When Thomas Charles was fourteen, his father sent him to the nearby academy at Carmarthen, Wales. Godly friends feared for him because the school was headed by a master who openly held low views of Christ’s divinity. Charles stayed orthodox, however, by reading sound books and by associating with local Methodists. Nonetheless, he lacked an inner Christian life.

He passed a couple years in this state until on this day, 20 January 1773, his world changed. Here is his own account with modifications in spelling and punctuation:

I went to hear Mr. [Daniel] Rowland preach at [the “New Chapel,” Llangeitho, Wales]. His text was Hebrews 4:15. A day much to be remembered by me as long as I live. Ever since that happy day I have lived in a new heaven and a new earth. The change a blind man who receives his sight experiences does not exceed the change I at that time experienced in my mind. 
    The Earth receded, it disappeared, 
     Heaven open’d to my Eyes,
     My Ears with sound seraphic rang.
Then I was first convinced of the sin of unbelief or entertaining narrow, contracted, and hard thoughts of the Almighty. I had such a view of Christ as our high Priest, of his love, compassion, power, and all-sufficiency, as filled my soul with astonishment, with joy unspeakable and full of glory. . . . The glorious scenes then opened to my eyes will abundantly satisfy my soul millions of years hence in the contemplation of them. 

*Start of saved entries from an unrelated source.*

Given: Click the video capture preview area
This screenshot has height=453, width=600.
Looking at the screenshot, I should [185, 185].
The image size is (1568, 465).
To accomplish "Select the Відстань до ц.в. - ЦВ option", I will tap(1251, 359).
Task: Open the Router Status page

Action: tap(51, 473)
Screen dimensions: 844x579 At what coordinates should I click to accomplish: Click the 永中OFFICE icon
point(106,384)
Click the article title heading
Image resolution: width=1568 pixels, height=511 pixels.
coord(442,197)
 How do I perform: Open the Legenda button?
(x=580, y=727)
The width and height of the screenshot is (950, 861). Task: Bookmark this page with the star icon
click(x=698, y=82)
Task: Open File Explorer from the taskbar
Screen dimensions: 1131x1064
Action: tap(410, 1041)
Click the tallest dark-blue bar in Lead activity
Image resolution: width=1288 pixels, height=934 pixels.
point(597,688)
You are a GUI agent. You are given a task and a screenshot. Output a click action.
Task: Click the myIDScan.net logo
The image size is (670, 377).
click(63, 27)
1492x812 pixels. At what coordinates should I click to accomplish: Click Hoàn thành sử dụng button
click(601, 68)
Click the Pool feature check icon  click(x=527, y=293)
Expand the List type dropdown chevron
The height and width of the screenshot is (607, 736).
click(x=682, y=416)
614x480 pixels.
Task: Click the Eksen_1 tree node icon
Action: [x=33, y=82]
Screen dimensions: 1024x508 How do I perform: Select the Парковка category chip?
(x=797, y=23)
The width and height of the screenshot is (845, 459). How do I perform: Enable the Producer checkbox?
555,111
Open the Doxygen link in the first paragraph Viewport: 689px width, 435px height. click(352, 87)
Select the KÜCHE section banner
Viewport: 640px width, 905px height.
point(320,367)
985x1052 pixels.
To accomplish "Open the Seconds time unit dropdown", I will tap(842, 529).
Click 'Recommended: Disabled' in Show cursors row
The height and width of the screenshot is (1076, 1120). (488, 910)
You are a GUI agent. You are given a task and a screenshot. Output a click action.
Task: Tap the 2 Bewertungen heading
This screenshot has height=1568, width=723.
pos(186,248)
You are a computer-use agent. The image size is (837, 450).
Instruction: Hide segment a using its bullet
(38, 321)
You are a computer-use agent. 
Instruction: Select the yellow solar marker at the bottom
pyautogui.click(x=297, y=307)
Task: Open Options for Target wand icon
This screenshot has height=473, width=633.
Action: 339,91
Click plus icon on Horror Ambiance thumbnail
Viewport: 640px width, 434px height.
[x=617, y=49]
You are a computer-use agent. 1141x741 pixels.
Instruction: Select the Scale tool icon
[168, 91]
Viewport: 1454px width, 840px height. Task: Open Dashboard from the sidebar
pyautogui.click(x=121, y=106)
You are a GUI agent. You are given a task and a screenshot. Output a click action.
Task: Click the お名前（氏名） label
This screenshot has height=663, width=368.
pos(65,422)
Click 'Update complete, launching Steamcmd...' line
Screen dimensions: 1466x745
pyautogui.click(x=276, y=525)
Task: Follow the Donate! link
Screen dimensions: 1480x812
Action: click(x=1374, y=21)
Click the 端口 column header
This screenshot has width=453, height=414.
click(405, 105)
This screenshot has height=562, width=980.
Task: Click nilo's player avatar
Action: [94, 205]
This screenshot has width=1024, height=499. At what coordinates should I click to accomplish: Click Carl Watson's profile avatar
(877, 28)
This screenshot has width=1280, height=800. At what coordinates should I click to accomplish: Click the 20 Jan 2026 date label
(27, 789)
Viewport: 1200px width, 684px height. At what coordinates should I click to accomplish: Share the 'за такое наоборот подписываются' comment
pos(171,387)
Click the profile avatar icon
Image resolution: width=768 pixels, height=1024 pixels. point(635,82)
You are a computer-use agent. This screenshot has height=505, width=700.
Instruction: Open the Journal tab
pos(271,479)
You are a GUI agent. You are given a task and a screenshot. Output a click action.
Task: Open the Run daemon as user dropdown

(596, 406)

Charles’s conversion was more than usually significant. He matured into one of those men who sees needs and tackles them, piling accomplishment upon accomplishment. But first he had to finish his education and training. At Oxford he identified with the evangelical wing of the Church of England. Later he held curacies with the Church of England in Somerset. When he married, his wife, Sarah “Sally” Jones, refused to leave Bala, Wales, where she had a shop. Because her income was essential to their survival, Charles sought curacies nearby, but, evangelicals were not welcome in the Church of England. As a consequence, he joined the Calvinist Methodists.

He greatly increased Calvinist Methodist membership by establishing new circulating schools when existing arrangements ended and by employing other teachers to train people to read and give them basic Bible instruction. Soon he was at the forefront of promoting the innovation of Sunday schools in Wales and oversaw the work with such diligence that it grew rapidly. He wrote books and magazines in Welsh to give the students worthwhile reading material and he prepared the operational rules for the schools. When he recognized the desperate need for Welsh language Bibles (partly through the famous case of young Mary Jones who walked all day to beg him for a copy of God’s word), he lobbied until Christian leaders created the British and Foreign Bible Society to meet such needs. Then he prepared two editions of the Welsh Bible for press, and compiled a high-quality Welsh Scripture dictionary.

Charles also went to bat for Welsh Methodists who desired to choose their own elders rather than have them appointed for them, and helped them win that concession. The list of his other Christian endeavors is long. One was to draw up a form of ordination for Methodist clergymen. He had hoped the Church of England leaders would accommodate the Methodist movement with ordinations, but when they refused, he realized the Methodists must act on their own. In short, Charles’s conversion on this day was significant not only to Wales but to all the lands that would be touched by Welsh Christians in the century following his death in 1814.